As considerable variability exists in the expression of phenotypes caused by 7q11.23 CNVs (as well as other CNVs), one potential explanation, which is tested here, is that variability is due to sequence variation within the affected genomic region. However, there may be other causes for this phenotypic variability. For example, genetic variation outside of the CNV regions of interest, including other SNPs or CNVs, may also impact these phenotypes. Additionally, environmental factors may also play important roles. Though there is significant a priori evidence implicating ELN with aortic pathology, the SNP identified here, rs2528795, has not been previously linked to SVAS or aortic dilation. However, one prior study found weak associations between this SNP and autism [21], though ELN has minimal expression in the human brain [22]. Similarly, a related phenotype, aortic root diameter, has not been previously associated with the variation at the 7q11.23 locus in prior studies [23, 24], despite the known pathology found in individuals with these CNVs.

Conclusions

In summary, we present a method to make genotype calls in individuals with syndromic CNVs.
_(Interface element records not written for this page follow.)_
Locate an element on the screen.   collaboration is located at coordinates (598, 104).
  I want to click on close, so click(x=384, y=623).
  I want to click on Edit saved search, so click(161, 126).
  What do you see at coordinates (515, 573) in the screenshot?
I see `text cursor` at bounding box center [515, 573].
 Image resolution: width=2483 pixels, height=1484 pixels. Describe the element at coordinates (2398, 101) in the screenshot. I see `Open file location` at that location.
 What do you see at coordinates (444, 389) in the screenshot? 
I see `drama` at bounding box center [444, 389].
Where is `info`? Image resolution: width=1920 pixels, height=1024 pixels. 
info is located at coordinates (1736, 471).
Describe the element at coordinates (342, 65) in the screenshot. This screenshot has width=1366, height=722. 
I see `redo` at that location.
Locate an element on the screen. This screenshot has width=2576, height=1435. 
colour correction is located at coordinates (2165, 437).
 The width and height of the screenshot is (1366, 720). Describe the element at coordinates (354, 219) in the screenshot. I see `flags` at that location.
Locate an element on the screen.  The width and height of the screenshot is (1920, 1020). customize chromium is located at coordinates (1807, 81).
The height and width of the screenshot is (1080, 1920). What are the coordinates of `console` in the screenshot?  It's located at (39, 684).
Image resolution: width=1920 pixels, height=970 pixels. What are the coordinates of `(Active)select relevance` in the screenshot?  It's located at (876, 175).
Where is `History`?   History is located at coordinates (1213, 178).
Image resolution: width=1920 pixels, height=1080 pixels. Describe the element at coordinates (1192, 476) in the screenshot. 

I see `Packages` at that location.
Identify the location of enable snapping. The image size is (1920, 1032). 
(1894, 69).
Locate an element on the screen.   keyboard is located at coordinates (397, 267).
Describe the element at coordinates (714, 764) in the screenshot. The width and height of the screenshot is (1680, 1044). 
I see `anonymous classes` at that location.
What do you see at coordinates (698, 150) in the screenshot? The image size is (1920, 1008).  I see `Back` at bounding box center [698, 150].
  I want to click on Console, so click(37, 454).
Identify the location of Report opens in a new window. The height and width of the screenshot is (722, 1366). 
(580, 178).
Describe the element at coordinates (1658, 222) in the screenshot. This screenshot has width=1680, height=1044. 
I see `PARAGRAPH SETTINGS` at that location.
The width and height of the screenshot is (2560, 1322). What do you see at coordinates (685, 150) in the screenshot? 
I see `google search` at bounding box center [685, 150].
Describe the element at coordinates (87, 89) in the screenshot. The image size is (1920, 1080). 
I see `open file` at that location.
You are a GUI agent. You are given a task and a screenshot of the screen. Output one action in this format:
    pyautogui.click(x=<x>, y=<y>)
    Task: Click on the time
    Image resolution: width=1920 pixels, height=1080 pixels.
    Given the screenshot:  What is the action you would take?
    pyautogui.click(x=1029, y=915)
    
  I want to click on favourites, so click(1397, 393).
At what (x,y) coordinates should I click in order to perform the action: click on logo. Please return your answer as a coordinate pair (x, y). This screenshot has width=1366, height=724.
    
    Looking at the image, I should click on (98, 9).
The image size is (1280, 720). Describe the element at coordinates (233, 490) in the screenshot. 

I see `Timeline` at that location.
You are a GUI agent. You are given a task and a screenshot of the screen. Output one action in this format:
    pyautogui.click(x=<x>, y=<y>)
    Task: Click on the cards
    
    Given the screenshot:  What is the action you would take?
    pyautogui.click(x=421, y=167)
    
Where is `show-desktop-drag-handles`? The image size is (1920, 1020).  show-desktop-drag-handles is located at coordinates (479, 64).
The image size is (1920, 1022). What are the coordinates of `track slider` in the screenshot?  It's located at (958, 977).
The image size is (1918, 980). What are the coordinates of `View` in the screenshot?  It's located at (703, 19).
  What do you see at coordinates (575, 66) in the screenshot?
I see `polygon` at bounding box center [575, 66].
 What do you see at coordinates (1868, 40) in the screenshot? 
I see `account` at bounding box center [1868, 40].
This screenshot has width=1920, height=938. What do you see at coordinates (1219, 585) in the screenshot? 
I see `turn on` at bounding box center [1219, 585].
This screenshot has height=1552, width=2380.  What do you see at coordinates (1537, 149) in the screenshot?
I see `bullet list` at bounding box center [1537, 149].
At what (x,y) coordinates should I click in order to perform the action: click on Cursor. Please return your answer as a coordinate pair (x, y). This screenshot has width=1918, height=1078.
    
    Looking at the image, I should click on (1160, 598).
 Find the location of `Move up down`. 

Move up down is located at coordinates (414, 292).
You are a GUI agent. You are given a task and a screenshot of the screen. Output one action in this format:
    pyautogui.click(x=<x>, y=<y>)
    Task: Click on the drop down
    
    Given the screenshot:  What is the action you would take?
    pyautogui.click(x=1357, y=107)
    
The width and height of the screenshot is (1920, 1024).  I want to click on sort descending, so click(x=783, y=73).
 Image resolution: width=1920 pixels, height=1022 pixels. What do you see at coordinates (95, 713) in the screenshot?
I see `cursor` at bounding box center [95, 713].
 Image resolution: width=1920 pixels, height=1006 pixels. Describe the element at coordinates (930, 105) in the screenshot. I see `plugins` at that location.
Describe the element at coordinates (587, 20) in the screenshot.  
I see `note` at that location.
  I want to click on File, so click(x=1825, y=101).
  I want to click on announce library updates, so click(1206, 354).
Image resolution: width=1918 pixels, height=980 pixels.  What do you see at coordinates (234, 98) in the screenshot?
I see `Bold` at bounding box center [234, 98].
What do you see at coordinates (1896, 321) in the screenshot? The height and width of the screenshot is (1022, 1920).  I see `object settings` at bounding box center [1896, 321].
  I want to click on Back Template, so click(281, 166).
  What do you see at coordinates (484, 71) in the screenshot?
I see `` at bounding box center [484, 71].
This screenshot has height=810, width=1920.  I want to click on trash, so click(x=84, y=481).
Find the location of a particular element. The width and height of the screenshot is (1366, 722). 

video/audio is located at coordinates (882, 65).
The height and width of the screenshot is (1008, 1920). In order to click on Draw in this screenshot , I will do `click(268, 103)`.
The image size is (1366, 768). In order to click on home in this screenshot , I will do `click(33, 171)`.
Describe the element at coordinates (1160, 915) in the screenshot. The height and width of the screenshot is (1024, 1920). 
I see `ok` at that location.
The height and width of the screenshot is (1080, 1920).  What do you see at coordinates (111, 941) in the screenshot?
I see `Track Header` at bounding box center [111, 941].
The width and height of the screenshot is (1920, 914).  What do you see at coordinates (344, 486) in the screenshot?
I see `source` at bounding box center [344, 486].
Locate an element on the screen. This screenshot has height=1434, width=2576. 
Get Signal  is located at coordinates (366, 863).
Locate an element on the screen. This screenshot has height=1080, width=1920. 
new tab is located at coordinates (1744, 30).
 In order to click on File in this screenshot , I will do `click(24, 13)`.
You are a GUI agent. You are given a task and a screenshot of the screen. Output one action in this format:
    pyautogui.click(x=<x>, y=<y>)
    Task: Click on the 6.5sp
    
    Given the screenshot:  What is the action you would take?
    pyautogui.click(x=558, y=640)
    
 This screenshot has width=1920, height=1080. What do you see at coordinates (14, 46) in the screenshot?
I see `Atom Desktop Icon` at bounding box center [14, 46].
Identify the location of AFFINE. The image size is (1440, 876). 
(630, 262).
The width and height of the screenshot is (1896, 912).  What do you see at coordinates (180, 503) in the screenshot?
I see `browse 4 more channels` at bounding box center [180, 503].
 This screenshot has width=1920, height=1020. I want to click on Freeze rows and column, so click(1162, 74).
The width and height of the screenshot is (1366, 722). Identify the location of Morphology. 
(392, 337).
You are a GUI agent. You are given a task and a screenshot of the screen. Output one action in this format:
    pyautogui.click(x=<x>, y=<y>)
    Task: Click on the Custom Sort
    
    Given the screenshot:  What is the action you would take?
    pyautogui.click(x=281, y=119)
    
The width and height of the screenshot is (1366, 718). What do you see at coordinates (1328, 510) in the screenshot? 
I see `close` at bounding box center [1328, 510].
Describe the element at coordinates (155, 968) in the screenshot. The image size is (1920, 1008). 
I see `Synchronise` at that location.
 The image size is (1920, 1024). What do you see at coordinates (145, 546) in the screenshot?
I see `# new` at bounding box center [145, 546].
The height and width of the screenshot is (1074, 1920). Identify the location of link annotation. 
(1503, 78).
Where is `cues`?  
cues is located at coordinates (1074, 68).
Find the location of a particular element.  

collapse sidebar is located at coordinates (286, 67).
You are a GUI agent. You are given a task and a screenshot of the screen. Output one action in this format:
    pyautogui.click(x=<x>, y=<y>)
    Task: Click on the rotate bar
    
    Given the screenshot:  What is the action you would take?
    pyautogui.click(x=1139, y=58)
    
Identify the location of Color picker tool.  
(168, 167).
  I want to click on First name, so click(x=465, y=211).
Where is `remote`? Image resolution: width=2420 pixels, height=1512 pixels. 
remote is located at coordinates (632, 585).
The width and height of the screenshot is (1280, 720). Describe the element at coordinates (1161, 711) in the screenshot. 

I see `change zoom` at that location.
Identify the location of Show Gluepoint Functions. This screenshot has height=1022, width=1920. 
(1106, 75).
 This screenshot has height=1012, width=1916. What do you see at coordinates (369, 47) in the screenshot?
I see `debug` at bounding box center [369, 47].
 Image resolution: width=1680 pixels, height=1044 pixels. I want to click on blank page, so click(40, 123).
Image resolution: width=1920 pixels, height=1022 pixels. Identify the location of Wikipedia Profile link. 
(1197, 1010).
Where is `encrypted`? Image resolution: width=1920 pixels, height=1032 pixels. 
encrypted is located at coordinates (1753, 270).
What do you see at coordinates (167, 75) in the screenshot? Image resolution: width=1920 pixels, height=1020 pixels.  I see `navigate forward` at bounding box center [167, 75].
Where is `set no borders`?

Additionally, using the well-established genotype-phenotype link between ELN and aortic arteriopathy, we show that variability in remaining or duplicated alleles in the 7q11.23 CNV regions, as identified in this manner, can be associated with the severity of phenotype expression. This work provides support for applying this approach to uncover novel genetic associations with phenotypes where the clinical presentation is more complex, such as cognitive and brain-based features, and/or where there is less information about causative genes.